##### Document passage

Archbishop Wilton C. Gregory, Archbishop of Atlanta, generously asked if I would be willing to provide the keynote address/homily for this year’s annual Atlanta Eucharistic Congress. He specifically asked if I would be willing to address the topic of “the Eucharist as a “springboard” to Social Justice and Catholic Social teaching”. This morning, Saturday, June 6th, 2015, following a Eucharistic procession which the Archbishop led, I delivered this text to the twenty-thousand people in attendance for the beginning of the annual Atlanta Eucharistic Congress for 2015. Each year this annual observance has drawn more and more people to attend and it is predicted that by the end of the observance tomorrow, over 35,000 people who have made the trip to the Convention Center where it is held. These words were spoken in the context of a holy hour of Eucharistic exposition to the assembled. I hope you enjoy my thoughts on this Body and Blood of Christ week-end and that for some, it will reawaken the themes and work of our own three year Eucharistic convening beginning ten years ago. The Eucharist is, as the Second Vatican Council declared, the source and summit of our faith belief and practice.
Archdiocese of Atlanta
2015 Eucharistic Congress
Always Be He Whom You Receive
The theme for this year’s Congress—I Will Be With You Always—gives voice to Jesus’ commission to the disciples:
Go therefore and make disciples of all nations, baptizing them in the name of the Father, and of the Son, and of the Holy Spirit, teaching them to observe all that I have commanded you. And behold, I am with you always, until the end of time (Matthew 28:19-20).
In Matthew’s Gospel, these are Jesus’ last words to His disciples—words He offers them at the end of His time on earth as He departs and ascends and returns to the Father. They are, then, Jesus’ words of farewell to His closest friends to whom He has entrusted the continuation of His ministry…and these words can be said to be addressed to us as well!

##########
##### Stored data

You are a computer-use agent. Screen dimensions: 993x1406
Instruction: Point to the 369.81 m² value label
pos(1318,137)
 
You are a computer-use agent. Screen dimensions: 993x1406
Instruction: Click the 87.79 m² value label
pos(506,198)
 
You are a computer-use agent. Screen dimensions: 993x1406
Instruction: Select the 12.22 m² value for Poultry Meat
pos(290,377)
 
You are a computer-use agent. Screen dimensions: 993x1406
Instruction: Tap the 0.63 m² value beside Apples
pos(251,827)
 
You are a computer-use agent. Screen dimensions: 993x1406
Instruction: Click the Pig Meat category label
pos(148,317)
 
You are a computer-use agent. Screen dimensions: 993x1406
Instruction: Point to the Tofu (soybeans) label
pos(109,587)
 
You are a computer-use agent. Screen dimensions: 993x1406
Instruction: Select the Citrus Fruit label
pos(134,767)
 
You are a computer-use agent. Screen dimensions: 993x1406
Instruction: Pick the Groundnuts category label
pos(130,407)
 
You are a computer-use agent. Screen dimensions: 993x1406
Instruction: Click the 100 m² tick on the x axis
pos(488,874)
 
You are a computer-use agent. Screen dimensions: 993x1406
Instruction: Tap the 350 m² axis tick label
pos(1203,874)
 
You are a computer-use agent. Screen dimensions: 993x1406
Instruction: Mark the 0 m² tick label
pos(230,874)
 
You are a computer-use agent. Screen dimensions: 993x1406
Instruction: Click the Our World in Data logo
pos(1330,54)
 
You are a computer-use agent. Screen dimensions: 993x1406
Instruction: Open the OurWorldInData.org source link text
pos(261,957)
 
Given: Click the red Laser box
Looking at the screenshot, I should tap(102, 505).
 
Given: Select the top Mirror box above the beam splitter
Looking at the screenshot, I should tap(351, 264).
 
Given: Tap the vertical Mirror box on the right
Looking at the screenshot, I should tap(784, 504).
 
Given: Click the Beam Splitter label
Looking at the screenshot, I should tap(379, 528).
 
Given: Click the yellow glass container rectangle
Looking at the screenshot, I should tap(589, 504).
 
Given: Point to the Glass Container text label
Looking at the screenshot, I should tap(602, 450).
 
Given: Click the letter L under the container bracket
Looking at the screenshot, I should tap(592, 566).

##########

_Stated problem 1:_ In the Eucharistic Congress homily, what is the theme of the 2015 Congress?
_Stated problem 2:_ According to the Eucharistic Congress homily, why are Jesus' words in Matthew 28:19-20 described as words of farewell? Answer in one to three sentences.
_Stated problem 3:_ Pick up the Eucharistic Congress homily from its last sentence and carry it forward.

_Final result 1:_ I Will Be With You Always.

_Final result 2:_ In Matthew's Gospel, they are Jesus' last words to His disciples. He speaks them at the end of His time on earth, as He departs, ascends and returns to the Father.

_Final result 3:_
Loving the disciples—and us—as He does, Jesus offers words of reassurance—I Will Be With You Always. However, Jesus also gives to them—and us—a task…a mission: Go therefore and make disciples of all nations…
The theme for this year’s Congress then conveys two profound aspects of our Eucharistic faith: 1) The reassurance of Jesus’ perpetual presence to us through His real presence in the Eucharist and 2) the Eucharist’s commissioning of us to an apostolate of justice unto the world. In other words, the Eucharist speaks to us—as Jesus spoke to the disciples—of the interconnection between His ongoing presence and our Christian mission to the world.
Jesus’ Presence in the Eucharist—I Will Be With You Always
Central to our Catholic faith is the conviction that Jesus is really, truly and substantially present to us in the Eucharist. Therefore, the Eucharist is, indeed, the source and summit of our faith (The Second Vatican Council’s Decree on the Liturgy, Sacrosanctum Concilium, #10). Being in the presence of another affords us an encounter with that person. An encounter with another should be transformative, i.e., I am moved to behave and act in a manner respective of the one I encounter.
Consider the difference of how you might act if you enter a room and believe that you are alone…versus entering a room aware of the presence of another. Through the Eucharist Jesus takes the initiative to generously make Himself present to us and to afford us an encounter with Him. Christ makes His presence among us actively visible and tangible…by extending among us on earth in visible form the function of His bodily reality which is in heaven—This is precisely what the sacrament is: the earthly extension of the body of the Lord (Edward Schillebeeckx, O.P., Christ the Sacrament of the Encounter with God, p. 41).
In those words from Ascension Thursday Jesus reassured His disciples that He would be with them always. He assures us, too, of the same by using the sacrament as the means by which He continuously extends to us His ongoing presence and grace. Jesus’ heavenly saving activity which is invisible to us becomes visible in the Eucharist. Jesus utilizes the sacrament as a means to bridge the gap between us and Him thereby making an encounter with Him possible even after His Ascension—The sacrament is an earthly prolongation of the glorified Christ…the face of redemption turned visibly to us (Schillebeeckx p.44). To receive the sacrament, therefore, is to encounter Jesus.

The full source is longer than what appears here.